The plaintiffs allege that Tysdal directed Impact Opportunities to invest $19 million in three Denver startups in 2011 and 2012, then sold them for a nominal $100 apiece at the end of 2015.
Tysdal has a family connection to at least two of those companies, the aggrieved investors say. They claim Tysdal used IOF to pour $13 million into a spa chain called AOB MedSpa run by his sister. AOB MedSpa has gone from 11 stores to one location in Greenwood Village and the receiver sold the business in March.
And former investors say Tysdal’s wife, local morning show host Natalie Tysdal, indirectly benefited from Impact Opportunities Fund’s $1 million investment in Banner Media Group.
The investors claim Tysdal lined his pockets at the expense of his investor clients. They claim he charged them a quarterly management fee of at least $600,000 a year and then double-dipped by collecting fees from IOF portfolio companies.
Tysdal is a Harvard MBA whose resume includes a stint as managing director of Ken Tuchman’s billion dollar Mantucket Capital private investment firm. Tysdal left IOF in 2015 to start TitleCard Capital 1Fund, which purports to use celebrity endorsements from the likes of Jimmy Kimmel to promote portfolio companies.
At IOF, Tysdal notched at least one win. According to quarterly reports included as exhibits in court documents, the fund in 2013 paid $1.2 million for a 1.2 percent stake in Four Winds Interactive, a digital technology company based in Denver. IOF sold its equity at the end of 2015 for $1.8 million, an agreement filed in court shows.
Investors also had high hopes in portfolio company Cobalt Sports Capital. The plaintiffs allege that IOF pumped $3.4 million into Cobalt and that some plaintiffs later agreed to lend the company an additional $7.6 million. They even thought they could earn a profit flipping it, consenting to a deal to sell the business to Tysdal’s 1Fund for $16.7 million after a four-year hold.
Now plaintiffs say Cobalt, which had previously financed loans to sports figures and entertainers, secretly used their money to prop up other portfolio companies. In particular, Cobalt made loans to wine distributor Curious Cork Imports, AOB and Banner. The AOB and Banner loans were written down to nothing. The Curious Cork debt has been converted to equity.
And the ex-clients believe Cobalt is insolvent. They say Cobalt has taken out loans totaling $30 million, upon which it owes $3 million in interest this year. But Cobalt has loaned just $15 million to its own customers and will earn $2.7 million in interest in 2017, the plaintiffs say.
The plaintiffs are represented by Thomas J. Krysa, Steven E. Abelman and Patrick B. Hall with Brownstein Hyatt Farber Schreck.
Tysdal claims investors are merely acting as proxies in a dispute between him and a former business partner, Timothy Ulfig, who is the plaintiffs’ investment advisor and a managing partner at Cherry Creek Family Offices. Tysdal sued Ulfig, Cherry Creek Family Offices and his aggrieved investors in December.
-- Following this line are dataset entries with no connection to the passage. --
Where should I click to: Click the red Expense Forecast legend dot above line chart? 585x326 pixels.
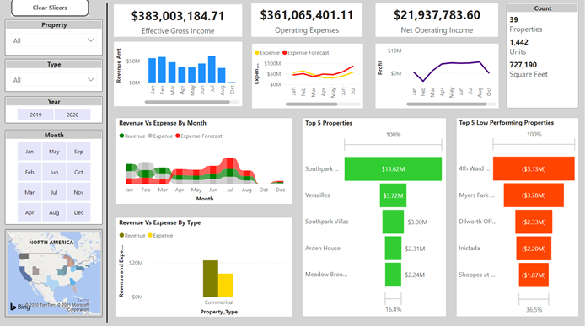click(285, 52)
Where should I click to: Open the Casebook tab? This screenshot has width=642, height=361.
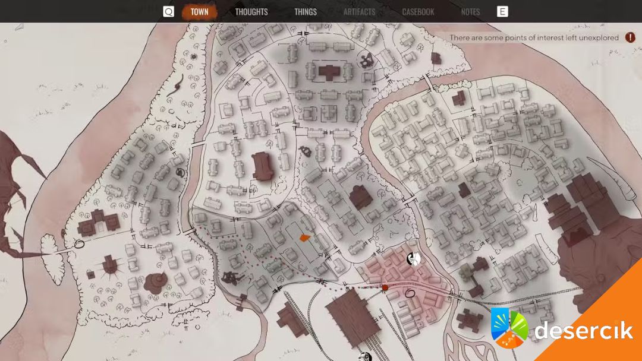[x=418, y=12]
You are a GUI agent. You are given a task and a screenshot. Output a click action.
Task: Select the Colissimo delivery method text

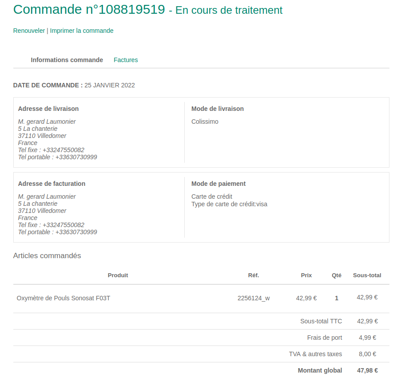click(x=205, y=122)
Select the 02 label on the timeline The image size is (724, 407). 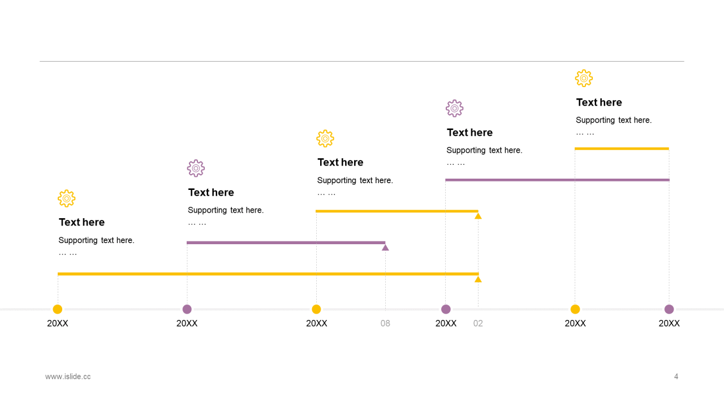coord(478,323)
“In an effort to either conceal their own faults or to attempt to justify and explain the losses of various investments,” Tysdal alleged, “Mr. Ulfig has caused the plaintiffs to bring suit against Mr. Tysdal and wrongly vilify him before this court.”
More recently, Tysdal and related firms have taken a swing at the receiver appointed to oversee 1Fund and Cobalt, which was used as collateral in a deal to roll over funds from IOF to Tysdal’s new fund. They say Lewis, the receiver, has no right to depose Tysdal or to subpoena more detailed documents about the operations of Cobalt and 1Fund.
“A receiver has not been appointed over Mr. Tysdal personally,” the pleading filed July 2 reads.
The defendants are represented by Livingston Keithley with The Overton Law Firm in Lakewood. Lewis is represented by Caroline C. Fuller with Fairfield and Woods.
But Denver District Court judge J. Eric Elliff rejected Tysdal’s plea. Last week, Elliff ordered the defendants to follow the receivership order and allow Lewis to search its servers. And Elliff gave Lewis the go-ahead to depose Tysdal and send out subpoenas.